## Source passage
- - -

The motor will be removed in March this year for refurbishment associated with an unrelated condition (we have drawn oil from the upper bearing through the motor, and we want to steam-clean and bake the stator and of course wipe down the standpipe to stop further leakage).

It will be a very quick turnaround in the repair shop. The motor has to be shipped (locally), refurbished and back on-site in a week.

I’d like to take the opportunity to further evaluate the rotor condition which may serve as the basis to decide if we need further long-term actions (we won’t have time for any major repairs during this refurbishment) , but I’m also mindful not to create a huge scope of unnecessary testing that will slow the project down without giving a lot of meaningful information.

For sure I will ask for a rotor visual inspection and T.I.R and to record whether this is fabricated copper or cast aluminum rotor (I’m pretty sure it’s fab copper).

What other tests would you recommend?
Single phase test before motor disassembly?
Growler test?
NDT tests (dye penetrant, mag particle,UT)?
Rotor core loop test with infrared? Green paper?
Rotor current test (current injected through endrings) with infrared?
Other?

This message has been edited. Last edited by: electricpete,

LPHD21.ppt (87 Kb, 54 downloads)

No responses? I guess I made the question too difficult with too much irrelevant background information.

Let's forget about having a short availability of the motor.

The question is: what would be a reasonable shop tests to evaluate the condition of a rotor which tests marginal (45db) during on-line tests?

I'm thinking:
Single-phase test
rotor core loop test with infrared
visual inspect.


Does that sound like a good plan or would you add any other tests? Thanks.

I have often detected the defective bars using a growler as well as by current injection + infrared. However, sometimes a growler shows more than half the bars to be defective, so cannot always rely on it.

What is the point of the single-phase test, as the issue is to identify the defect location, isn't it?

- - -

## Data extract
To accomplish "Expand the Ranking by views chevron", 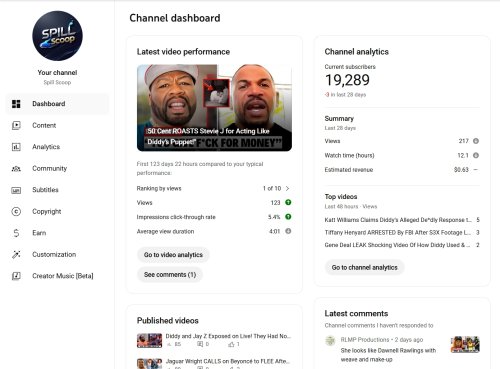I will coord(287,188).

- - -

## Exercise goal
Reproduce the entire forum thread about shop tests for a motor rotor, word for word.

## Reply to the task
The motor will be removed in March this year for refurbishment associated with an unrelated condition (we have drawn oil from the upper bearing through the motor, and we want to steam-clean and bake the stator and of course wipe down the standpipe to stop further leakage).

It will be a very quick turnaround in the repair shop. The motor has to be shipped (locally), refurbished and back on-site in a week.

I’d like to take the opportunity to further evaluate the rotor condition which may serve as the basis to decide if we need further long-term actions (we won’t have time for any major repairs during this refurbishment) , but I’m also mindful not to create a huge scope of unnecessary testing that will slow the project down without giving a lot of meaningful information.

For sure I will ask for a rotor visual inspection and T.I.R and to record whether this is fabricated copper or cast aluminum rotor (I’m pretty sure it’s fab copper).

What other tests would you recommend?
Single phase test before motor disassembly?
Growler test?
NDT tests (dye penetrant, mag particle,UT)?
Rotor core loop test with infrared? Green paper?
Rotor current test (current injected through endrings) with infrared?
Other?

This message has been edited. Last edited by: electricpete,

LPHD21.ppt (87 Kb, 54 downloads)

No responses? I guess I made the question too difficult with too much irrelevant background information.

Let's forget about having a short availability of the motor.

The question is: what would be a reasonable shop tests to evaluate the condition of a rotor which tests marginal (45db) during on-line tests?

I'm thinking:
Single-phase test
rotor core loop test with infrared
visual inspect.


Does that sound like a good plan or would you add any other tests? Thanks.

I have often detected the defective bars using a growler as well as by current injection + infrared. However, sometimes a growler shows more than half the bars to be defective, so cannot always rely on it.

What is the point of the single-phase test, as the issue is to identify the defect location, isn't it?